[Task item] When the line containing "The width and height of the screenshot is (548, 372)." is found in the data below, copy it and each line after it through the line containing "1600x811 pixels.", exactly and with no others.

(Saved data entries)
┄┄┄┄┄┄┄┄┄┄

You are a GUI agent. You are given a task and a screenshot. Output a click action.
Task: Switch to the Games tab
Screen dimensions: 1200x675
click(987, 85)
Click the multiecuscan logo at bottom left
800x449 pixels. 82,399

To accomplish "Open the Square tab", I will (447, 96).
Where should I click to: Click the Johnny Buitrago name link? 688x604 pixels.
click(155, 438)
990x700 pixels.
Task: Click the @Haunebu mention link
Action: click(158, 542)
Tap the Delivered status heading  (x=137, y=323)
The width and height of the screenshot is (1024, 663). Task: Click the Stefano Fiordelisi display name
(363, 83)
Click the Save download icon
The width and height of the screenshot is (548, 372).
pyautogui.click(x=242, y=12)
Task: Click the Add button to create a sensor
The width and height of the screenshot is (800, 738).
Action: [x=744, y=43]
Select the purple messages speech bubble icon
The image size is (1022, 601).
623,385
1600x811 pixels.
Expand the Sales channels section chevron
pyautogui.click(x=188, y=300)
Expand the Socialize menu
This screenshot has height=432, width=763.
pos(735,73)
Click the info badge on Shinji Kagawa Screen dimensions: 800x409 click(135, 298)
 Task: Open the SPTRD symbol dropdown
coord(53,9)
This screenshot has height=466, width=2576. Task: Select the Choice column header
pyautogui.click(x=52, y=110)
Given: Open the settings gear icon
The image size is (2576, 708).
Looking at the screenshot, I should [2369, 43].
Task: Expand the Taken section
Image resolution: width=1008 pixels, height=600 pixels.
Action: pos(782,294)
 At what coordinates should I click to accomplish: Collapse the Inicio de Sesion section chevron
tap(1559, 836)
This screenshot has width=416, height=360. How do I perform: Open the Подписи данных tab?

┄┄┄┄┄┄┄┄┄┄

[Written solution]
The width and height of the screenshot is (548, 372).
pyautogui.click(x=242, y=12)
Task: Click the Add button to create a sensor
The width and height of the screenshot is (800, 738).
Action: [x=744, y=43]
Select the purple messages speech bubble icon
The image size is (1022, 601).
623,385
1600x811 pixels.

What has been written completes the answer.